■ Tasks to perform
- a) From the text below about the TV program "The Nineties," list every word it uses to describe the kinds of fashion the features showcased.
- b) According to the text below about the TV program "The Nineties," when was the first clip, featuring Hristina Radović's work, made?

■ Text block
2025
TV program “The Nineties”, curated by Danijela Purešević and transmitted on the 3rd Channel of the RTS - Serbian Radio Television network
Within “The Nineties”, invited by the art-historian and curator Danijela Purešević, I curated five-minute features on emerging fashion designers and phenomena called “Fashion in Belgrade”.
Although we managed to film only three episodes, the opportunity to showcase experimental, alternative, artistic, strange, ironic, and bizarre fashion on one of the leading TV channels of the national network was a big deal for all of us.
My task was to find designers and creatives, conceive a way to present them on video, organise shooting and filming, find a location and models, and write a brief intro.
These texts are brief intros of TV features, which included Hristina Radović, Mladen Tušup and a collective Eržike LSD.
The first clip, featuring Hristina Radović’s work, was made in March 1991, probably days or weeks before the Croatian War of Independence escalated with the Plitvice Lakes incident on 31 March, when Croatian police clashed with Serb forces, marking an increase in ethnic conflict. This event, known as "Plitvice Bloody Easter," resulted in casualties on both sides and prompted the Yugoslav People's Army (JNA) to intervene, contributing to the wider breakup of Yugoslavia.
In Belgrade, we were still full of hope that this escalation wouldn't go further. Instead, it led to nearly ten years of bloody conflicts on the territory of the former Yugoslavia.
Hristina Radović Andrić was born on January 15, 1970, in Belgrade.

■ Given information
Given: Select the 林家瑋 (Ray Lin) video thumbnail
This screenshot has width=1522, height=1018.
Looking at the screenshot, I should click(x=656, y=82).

■ List of solutions
- a) experimental, alternative, artistic, strange, ironic, bizarre

- b) March 1991